Question from May's Chemical Processing
The research department is introducing a new color additive. This additive is blended with a 2-hp high-sheer mixer prior to addition to a weigh-cell feeder (Figure 1). The feeder drains to a soap plodder (mixer) and eventually product is extruded as bar soap. The specific gravity of the new liquid is 20% higher and viscosity is 10-times greater than the additive used in the past. Calculations show that the power draw by the high-shear agitator will exceed the motor limits. Because the new product will roll-out in a few weeks, we need a short-term solution — quick. What alternatives will allow production to continue?
Click to enlarge Figure 1
Add a portable mixer
Consider mixing with a portable mixer with a marine impeller. This type of impeller produces more flow than a high shear mixer — with less horsepower. An alternative might be to feed the high shear mixer with the portable mixer. At our plant, we had similar problems. Where we could not resolve the problem by modifying the process, we decreased the size of the blade by cutting some of the metal off the blades of a turbine impeller. This decreased the load on the motor. This must be done carefully to avoid a torque problem from an unbalanced impeller. We added re-circulating lines in our tanks, so we were able to eliminate dead spots on corners of the tank. Generally, soap-making has heat available (steam or electric) at hand so heating the tank might help resolve the problem. It might also be worth looking at heating the concentrated colorant, if it is in liquid form. Eventually, a different mixer should be considered.
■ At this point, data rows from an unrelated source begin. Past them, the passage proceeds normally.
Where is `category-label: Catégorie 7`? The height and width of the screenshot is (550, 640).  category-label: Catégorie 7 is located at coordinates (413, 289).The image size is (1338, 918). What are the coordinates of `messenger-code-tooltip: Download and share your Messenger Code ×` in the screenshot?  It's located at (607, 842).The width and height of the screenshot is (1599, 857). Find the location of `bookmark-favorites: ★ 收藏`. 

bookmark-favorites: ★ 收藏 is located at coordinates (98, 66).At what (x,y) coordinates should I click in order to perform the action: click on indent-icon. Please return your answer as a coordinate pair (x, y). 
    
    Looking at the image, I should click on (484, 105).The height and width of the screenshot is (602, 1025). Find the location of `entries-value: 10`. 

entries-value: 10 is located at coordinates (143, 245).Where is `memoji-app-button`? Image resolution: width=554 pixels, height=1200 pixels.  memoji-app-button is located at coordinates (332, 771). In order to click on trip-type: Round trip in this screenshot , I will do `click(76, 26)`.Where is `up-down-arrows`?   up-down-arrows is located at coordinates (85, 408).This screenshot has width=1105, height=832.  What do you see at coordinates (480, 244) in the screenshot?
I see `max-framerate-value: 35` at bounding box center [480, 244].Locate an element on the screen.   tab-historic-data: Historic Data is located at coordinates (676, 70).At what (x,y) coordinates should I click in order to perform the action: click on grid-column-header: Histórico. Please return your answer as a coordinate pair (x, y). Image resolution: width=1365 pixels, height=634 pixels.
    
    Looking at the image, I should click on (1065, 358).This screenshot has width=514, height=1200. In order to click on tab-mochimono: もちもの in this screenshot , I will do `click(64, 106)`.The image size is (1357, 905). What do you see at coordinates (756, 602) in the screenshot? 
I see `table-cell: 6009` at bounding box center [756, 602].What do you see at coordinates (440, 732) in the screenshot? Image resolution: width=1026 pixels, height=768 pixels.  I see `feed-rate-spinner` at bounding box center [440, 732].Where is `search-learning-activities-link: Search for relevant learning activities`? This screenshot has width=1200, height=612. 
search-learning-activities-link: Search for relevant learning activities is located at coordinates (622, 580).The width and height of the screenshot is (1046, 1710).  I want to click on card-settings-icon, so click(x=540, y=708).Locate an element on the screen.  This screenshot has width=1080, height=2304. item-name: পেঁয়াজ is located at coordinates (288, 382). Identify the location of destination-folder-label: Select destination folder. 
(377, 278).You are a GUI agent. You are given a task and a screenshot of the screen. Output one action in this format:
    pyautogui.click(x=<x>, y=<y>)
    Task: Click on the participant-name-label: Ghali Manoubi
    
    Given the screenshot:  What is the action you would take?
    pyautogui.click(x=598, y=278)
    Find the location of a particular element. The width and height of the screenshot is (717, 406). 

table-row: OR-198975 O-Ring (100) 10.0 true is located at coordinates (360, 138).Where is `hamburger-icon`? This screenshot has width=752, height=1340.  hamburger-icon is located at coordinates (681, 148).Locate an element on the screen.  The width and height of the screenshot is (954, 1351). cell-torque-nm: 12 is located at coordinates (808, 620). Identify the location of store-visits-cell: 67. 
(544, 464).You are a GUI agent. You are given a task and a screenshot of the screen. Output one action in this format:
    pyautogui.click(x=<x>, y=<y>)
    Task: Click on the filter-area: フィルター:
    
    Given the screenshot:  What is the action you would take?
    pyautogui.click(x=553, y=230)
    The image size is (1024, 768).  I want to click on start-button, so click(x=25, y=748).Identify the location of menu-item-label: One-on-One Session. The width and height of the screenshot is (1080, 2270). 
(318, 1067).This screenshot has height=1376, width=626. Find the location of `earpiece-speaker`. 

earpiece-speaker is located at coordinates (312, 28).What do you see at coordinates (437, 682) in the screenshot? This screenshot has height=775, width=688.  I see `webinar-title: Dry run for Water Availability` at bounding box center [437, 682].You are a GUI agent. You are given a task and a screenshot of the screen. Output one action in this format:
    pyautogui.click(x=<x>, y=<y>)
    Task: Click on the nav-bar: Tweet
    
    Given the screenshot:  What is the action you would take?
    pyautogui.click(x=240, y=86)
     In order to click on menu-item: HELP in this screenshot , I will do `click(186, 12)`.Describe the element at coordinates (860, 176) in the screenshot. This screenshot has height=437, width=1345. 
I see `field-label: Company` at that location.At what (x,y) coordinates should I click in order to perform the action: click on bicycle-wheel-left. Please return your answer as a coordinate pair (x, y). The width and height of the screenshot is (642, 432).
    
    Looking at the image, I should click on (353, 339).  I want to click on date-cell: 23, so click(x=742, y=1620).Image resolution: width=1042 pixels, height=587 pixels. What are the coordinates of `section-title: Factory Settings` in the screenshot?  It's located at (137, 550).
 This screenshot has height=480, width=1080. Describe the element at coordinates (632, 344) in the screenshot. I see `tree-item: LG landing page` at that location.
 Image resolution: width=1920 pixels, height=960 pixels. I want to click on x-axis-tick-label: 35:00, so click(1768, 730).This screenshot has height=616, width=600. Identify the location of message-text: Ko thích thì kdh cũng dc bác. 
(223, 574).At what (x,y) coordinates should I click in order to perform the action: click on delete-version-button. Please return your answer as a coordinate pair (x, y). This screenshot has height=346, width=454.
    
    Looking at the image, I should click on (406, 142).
Werner Buchmann, chief chemist
ProClean of Arizona, Inc. Phoenix, Ariz.
Reduce the mixer speed
Borrow a harmonic drive system, if available, to reduce the motor speed. High shear mixers are typically direct-drive, without a gear reduction. Reduce the speed since the power required by the agitator is related to the speed by a cubic function (P = 6.566 × 10-14 (NpN3D5r) reducing the speed by 20% will decrease the power draw by more than 50%. (Np is the manufacturer’s power number, N is the speed in rpm, D is the impeller diameter in inches and r is the solvent specific gravity.) Reducing the speed will have the less effect on the mixing time than reducing the diameter because the flow will be only slightly affected (Q = ND3Nq/231). (Nq is the impeller flow number and Q is the pumped flow in gpm.) The shearing action will be decreased, however by reducing the speed. The only problem may be the mounting plate and shafts, which might be difficult to machine in time. Another idea is to relocate the agitator off-center. This will reduce the power draw.
Lyle Bleile, design engineer
Amerock Corporation, Rockford, Ill.
Try a three-prong approach
First, have research conduct some experiments on the final color solution which includes the new additive. If the additive is non-Newtonian, the color solution may be shear- thinning. Ideally, the result of the experiments should be a shear rate versus viscosity curve at the shear that the additive will be subjected to in the high shear mixer. It will be difficult to be exact on the shear. Talk to the manufacturer about tip speed. Ask them to look at ways to reduce the viscosity and density in the solvent.
Second, assuming non-Newtonian characteristics, consider processing at a higher temperature. Viscosity is a function of temperature and is often inversely proportional to temperature. Have research provide a shear rate vs. viscosity curve as a function of different temperatures and re-calculate power draw requirements.
Third, look at ways to reduce the feed rate of the new colorant without severely affecting mixing time or labor costs.
Mohammad Babar, principal systems engineer
Unilever HPC, Jefferson City, Mo.
Use a pump
Presumably the new color additive is miscible with the soap mix, just more viscous and denser than before. We need to ensure that the color mix doesn’t settle, and that we can thoroughly disperse it. I suggest try adding by pump. Be aware that the pumping rate of a pump will never match an agitator. Install a stainless steel dip tube (It must be rigid!) adjacent to the inlet area of the high shear mixing head. The exact position will depend on the type of high shear head. The feed rate also will be important. Ensure that the rate isn’t too fast or the color material won’t be entrained into the high shear head with sufficient solvent (water). This is already done with some high shear mixers. With some manufacturers, the tube can be fixed with stainless steel fittings to one of the support rods and the outlet from the dip tube aligned so that the tube outlet is level with the inner edge of the lower support ring of the mixing head. This set-up could be more difficult for some manufacturers. The R&D laboratory could test this working scheme if they have the equipment. Obviously speeds and throughput calculations would need to be checked. They would need to check the relative feed rate of the color additive that ensures it is adequately dispersed. If done correctly, the lab phase should take about a day. Obtaining the tube, etc, and installing might take three days. The stainless steel tube would need to be angled appropriately for best results. Then, a trial run at scale would be required.